**WHAT TO WORK ON**: Each line of data below must be printed exactly as written, with any pictures removed.

(Beginning of PROVIDED DATA)

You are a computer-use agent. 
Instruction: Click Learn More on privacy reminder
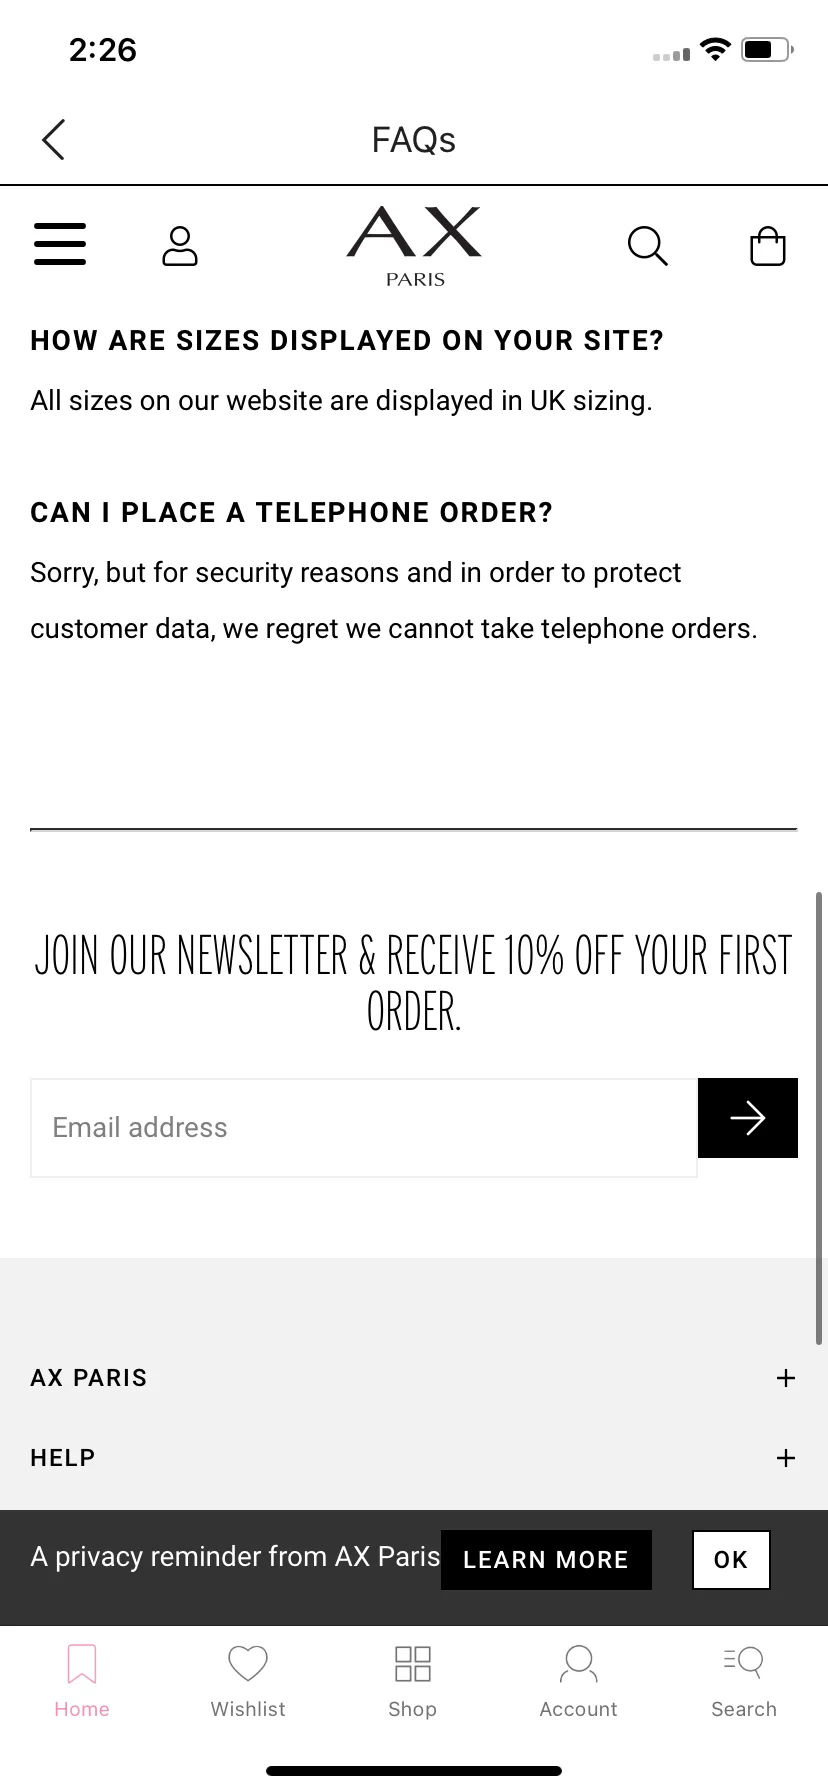point(546,1560)
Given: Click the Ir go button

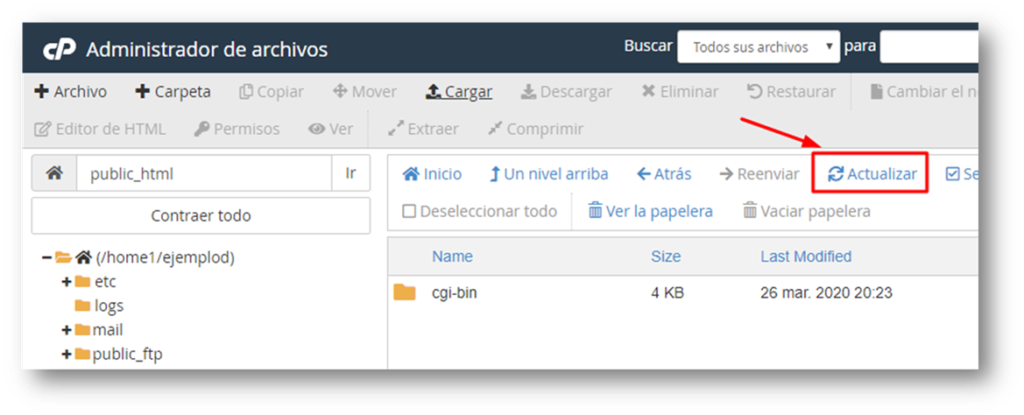Looking at the screenshot, I should click(351, 173).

(End of PROVIDED DATA)

**RESULT BELOW**:
You are a computer-use agent. 
Instruction: Click Learn More on privacy reminder
point(546,1560)
Given: Click the Ir go button

Looking at the screenshot, I should click(351, 173).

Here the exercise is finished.